The above line will turn *each partition* of this dataframe into a .csv file.  This is an important note; if your data is very big it may be on a lot of partitions.  This may be required if your data too large to fit in one csv file, but if your data should fit you can include the `coalesce` command, like this:

    df_described.coalesce(1).write.csv('s3://pyspark-tutorials/mycsv', header=True)

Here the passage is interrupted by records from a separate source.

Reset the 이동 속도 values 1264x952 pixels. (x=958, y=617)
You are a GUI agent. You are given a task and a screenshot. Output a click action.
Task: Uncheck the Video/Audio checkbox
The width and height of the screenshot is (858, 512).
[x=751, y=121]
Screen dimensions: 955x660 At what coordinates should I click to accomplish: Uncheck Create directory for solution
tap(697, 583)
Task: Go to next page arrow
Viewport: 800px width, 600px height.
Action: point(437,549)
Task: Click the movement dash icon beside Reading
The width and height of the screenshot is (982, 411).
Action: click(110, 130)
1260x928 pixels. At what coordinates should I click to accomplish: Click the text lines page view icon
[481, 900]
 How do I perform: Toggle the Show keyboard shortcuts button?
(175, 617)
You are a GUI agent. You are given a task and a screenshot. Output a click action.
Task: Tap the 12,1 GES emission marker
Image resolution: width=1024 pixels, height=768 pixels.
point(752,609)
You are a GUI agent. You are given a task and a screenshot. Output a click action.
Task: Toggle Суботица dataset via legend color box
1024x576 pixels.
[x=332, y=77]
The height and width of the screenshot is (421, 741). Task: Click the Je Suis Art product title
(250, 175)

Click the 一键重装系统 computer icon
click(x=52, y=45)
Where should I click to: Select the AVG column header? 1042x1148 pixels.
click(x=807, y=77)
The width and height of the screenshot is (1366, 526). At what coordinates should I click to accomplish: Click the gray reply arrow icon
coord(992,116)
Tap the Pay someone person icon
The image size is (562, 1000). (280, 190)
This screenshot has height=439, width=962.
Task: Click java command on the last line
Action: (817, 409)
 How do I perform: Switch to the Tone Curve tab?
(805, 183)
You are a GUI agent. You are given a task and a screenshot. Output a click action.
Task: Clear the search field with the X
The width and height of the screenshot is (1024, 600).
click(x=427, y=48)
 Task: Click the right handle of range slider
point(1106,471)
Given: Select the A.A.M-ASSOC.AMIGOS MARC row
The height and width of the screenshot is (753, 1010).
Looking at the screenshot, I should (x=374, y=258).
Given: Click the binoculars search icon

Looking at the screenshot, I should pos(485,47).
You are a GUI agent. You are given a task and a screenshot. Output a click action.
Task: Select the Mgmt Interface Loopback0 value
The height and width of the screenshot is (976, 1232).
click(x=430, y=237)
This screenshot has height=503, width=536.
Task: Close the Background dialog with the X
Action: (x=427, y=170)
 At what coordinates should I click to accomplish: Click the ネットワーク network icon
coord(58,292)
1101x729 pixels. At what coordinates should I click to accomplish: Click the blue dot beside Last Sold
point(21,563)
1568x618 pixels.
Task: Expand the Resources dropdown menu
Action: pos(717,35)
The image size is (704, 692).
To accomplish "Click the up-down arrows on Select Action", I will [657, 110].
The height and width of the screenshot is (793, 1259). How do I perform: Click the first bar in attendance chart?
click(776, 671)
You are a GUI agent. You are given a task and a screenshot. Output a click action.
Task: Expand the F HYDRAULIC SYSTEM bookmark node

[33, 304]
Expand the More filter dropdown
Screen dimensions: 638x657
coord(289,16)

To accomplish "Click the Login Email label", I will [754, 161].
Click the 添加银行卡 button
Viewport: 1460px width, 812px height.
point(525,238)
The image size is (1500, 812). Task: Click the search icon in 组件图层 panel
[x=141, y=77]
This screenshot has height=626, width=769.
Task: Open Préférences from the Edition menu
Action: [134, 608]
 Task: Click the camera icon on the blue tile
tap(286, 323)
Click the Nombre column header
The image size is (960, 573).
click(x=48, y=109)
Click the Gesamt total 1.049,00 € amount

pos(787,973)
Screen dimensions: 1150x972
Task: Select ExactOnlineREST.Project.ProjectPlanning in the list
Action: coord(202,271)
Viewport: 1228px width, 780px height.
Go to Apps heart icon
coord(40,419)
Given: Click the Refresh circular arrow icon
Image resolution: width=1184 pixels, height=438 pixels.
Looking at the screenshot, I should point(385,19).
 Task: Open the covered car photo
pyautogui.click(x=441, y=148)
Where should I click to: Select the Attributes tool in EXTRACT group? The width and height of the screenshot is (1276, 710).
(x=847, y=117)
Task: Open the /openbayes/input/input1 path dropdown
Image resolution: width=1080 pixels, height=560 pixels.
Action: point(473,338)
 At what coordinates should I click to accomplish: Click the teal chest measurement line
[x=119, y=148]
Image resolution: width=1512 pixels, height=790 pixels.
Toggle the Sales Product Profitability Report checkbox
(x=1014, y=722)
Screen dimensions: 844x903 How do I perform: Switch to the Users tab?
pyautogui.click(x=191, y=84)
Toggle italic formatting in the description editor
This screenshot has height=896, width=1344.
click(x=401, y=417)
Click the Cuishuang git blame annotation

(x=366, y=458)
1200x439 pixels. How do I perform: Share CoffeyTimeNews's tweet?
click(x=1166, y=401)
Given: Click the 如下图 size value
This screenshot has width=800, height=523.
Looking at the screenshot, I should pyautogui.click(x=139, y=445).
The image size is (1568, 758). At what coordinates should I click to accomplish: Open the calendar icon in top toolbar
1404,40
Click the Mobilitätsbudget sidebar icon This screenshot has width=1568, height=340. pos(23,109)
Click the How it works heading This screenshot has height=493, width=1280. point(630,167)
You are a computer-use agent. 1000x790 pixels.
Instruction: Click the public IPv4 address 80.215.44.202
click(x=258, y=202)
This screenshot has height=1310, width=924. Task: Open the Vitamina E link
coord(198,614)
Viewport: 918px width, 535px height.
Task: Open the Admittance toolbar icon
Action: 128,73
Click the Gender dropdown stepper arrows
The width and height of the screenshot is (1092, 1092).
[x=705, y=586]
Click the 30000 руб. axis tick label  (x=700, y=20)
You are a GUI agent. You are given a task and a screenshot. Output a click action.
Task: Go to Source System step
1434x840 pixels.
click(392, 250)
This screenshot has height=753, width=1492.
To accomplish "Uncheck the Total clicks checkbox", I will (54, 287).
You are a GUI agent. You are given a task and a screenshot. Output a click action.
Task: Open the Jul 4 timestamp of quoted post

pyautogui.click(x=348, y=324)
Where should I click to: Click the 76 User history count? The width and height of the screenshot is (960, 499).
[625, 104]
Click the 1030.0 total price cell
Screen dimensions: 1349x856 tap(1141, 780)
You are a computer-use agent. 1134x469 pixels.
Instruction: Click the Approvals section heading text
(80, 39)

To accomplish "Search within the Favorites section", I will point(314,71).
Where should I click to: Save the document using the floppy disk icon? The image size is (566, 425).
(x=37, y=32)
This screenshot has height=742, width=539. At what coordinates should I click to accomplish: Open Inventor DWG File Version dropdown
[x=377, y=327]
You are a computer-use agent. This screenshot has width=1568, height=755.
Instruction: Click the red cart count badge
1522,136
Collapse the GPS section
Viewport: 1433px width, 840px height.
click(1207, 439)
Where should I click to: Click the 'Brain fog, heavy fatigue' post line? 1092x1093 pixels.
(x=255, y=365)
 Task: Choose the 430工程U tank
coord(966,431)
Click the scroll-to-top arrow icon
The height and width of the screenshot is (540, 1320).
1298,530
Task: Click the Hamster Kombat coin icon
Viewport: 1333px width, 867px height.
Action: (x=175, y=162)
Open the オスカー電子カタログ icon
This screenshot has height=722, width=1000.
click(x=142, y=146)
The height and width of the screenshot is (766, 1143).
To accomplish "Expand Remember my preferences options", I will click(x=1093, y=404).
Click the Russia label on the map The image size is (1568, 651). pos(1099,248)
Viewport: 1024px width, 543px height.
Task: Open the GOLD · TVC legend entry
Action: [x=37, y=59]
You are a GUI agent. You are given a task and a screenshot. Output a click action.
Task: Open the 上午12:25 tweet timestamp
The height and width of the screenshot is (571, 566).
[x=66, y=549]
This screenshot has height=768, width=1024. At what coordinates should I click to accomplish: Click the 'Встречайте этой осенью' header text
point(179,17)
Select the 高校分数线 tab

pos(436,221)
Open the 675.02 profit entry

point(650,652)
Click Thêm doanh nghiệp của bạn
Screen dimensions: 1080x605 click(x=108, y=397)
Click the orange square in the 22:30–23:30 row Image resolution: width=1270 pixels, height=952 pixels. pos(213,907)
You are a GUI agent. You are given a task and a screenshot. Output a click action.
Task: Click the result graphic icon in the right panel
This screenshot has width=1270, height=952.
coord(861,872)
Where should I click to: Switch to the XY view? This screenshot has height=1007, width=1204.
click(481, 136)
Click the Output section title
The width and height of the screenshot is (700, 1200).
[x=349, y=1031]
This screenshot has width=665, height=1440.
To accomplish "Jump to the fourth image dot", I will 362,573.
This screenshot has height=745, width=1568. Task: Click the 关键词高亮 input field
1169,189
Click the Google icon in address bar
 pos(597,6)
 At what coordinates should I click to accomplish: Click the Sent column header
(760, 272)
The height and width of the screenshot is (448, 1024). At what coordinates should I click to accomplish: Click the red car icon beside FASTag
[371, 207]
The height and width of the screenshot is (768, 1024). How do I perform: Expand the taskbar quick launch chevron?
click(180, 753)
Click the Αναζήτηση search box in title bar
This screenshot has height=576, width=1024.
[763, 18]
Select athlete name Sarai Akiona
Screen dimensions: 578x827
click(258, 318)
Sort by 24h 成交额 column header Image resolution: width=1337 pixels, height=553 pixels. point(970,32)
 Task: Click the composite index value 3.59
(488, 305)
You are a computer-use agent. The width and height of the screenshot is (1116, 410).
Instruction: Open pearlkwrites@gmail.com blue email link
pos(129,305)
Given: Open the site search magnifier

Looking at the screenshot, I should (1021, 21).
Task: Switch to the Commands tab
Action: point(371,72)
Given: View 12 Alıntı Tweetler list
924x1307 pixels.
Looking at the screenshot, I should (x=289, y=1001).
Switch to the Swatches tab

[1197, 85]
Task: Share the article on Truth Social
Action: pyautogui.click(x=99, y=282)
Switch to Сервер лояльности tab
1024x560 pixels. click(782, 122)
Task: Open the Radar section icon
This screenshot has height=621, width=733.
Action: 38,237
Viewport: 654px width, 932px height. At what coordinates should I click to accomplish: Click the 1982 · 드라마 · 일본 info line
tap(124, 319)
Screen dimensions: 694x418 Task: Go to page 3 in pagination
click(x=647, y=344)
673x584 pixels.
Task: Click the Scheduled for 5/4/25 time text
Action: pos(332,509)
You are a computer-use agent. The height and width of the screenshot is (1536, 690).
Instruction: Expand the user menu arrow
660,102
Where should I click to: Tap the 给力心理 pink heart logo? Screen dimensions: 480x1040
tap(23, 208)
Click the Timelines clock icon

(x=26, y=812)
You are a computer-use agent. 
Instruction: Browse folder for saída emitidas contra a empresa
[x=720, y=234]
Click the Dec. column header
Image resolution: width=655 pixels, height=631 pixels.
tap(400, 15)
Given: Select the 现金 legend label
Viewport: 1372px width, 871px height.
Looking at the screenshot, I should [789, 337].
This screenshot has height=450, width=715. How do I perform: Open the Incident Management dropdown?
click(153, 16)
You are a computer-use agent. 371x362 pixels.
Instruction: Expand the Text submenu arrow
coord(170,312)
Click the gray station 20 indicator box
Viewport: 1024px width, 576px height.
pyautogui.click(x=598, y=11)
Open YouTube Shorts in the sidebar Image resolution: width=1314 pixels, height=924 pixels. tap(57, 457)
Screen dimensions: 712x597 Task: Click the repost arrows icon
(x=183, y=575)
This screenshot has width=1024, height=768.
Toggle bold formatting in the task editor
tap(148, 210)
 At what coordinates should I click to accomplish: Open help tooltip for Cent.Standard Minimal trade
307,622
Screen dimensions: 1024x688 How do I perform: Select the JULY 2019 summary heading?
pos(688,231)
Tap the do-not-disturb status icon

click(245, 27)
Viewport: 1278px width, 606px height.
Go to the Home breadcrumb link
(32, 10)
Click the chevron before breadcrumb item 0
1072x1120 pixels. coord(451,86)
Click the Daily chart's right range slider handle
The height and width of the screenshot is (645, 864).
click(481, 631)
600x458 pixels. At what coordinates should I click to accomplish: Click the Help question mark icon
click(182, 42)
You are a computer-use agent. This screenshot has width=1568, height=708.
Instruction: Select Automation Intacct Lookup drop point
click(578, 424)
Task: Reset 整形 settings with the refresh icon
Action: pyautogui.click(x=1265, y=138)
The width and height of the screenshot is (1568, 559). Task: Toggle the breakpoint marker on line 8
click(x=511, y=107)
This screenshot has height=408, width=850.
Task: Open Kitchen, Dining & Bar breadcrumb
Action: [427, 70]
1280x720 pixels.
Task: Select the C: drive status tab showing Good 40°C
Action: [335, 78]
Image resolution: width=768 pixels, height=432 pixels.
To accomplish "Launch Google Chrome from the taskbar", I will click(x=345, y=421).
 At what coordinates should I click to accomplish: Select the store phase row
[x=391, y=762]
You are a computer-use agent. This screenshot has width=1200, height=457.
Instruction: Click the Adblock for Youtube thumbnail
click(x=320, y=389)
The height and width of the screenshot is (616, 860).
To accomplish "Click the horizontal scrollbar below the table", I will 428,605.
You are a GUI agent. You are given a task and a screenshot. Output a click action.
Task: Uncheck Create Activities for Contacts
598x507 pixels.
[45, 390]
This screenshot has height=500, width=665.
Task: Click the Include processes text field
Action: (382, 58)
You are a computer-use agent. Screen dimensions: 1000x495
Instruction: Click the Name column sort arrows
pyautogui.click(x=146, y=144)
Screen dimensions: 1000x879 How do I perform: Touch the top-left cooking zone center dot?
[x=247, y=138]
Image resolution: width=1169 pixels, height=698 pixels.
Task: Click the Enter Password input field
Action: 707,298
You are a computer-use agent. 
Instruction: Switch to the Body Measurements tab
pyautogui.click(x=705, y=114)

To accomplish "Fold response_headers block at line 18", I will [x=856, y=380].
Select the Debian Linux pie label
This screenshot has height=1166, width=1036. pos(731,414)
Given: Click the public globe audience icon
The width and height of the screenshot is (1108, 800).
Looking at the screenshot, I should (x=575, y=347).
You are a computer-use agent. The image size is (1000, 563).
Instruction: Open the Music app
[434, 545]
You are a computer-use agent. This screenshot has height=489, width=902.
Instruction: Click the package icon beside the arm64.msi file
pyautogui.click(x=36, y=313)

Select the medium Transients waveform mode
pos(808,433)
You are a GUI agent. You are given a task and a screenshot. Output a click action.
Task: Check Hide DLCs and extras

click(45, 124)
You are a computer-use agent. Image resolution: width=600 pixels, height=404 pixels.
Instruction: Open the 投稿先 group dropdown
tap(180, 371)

To tell it to combine all the data into 1 partition (or however many you pass in as the value).  Again, only do this if your data isn't very large.  See the pySpark tutorial on subsetting for more.

Now you can read our output back in:

In [15]:
df_new = spark.read.csv('s3://pyspark-tutorials/mycsv', header=True, inferSchema=True, sep=',')

In [16]:
df_new.show()

+-------+--------------------+-------------------+------------------+
|summary|                 foo|                bar|               baz|
+-------+--------------------+-------------------+------------------+
| stddev|                    |0.34382335723646673|118170.68592261661|
|    min|                    |               2.75|              0.85|
|    max|WELLS FARGO BANK,...|              6.125|        1193544.39|
|  count|             3526154|          3526154.0|         1580402.0|
|   mean|                    |  4.178168090219519|234846.78065481762|
+-------+--------------------+-------------------+------------------+



Note the differences from the original loading we did at the top of this tutorial; we pointed it to the new path we created on S3, we told it our data had headers that we wanted to keep, and the delimiter is now the default `,` instead of the `|` the original data had - we could have specified this as an option in our write operation if we had wanted it to be something else.  Also, since commas are the default we could have left the `delimiter` argument out all together here.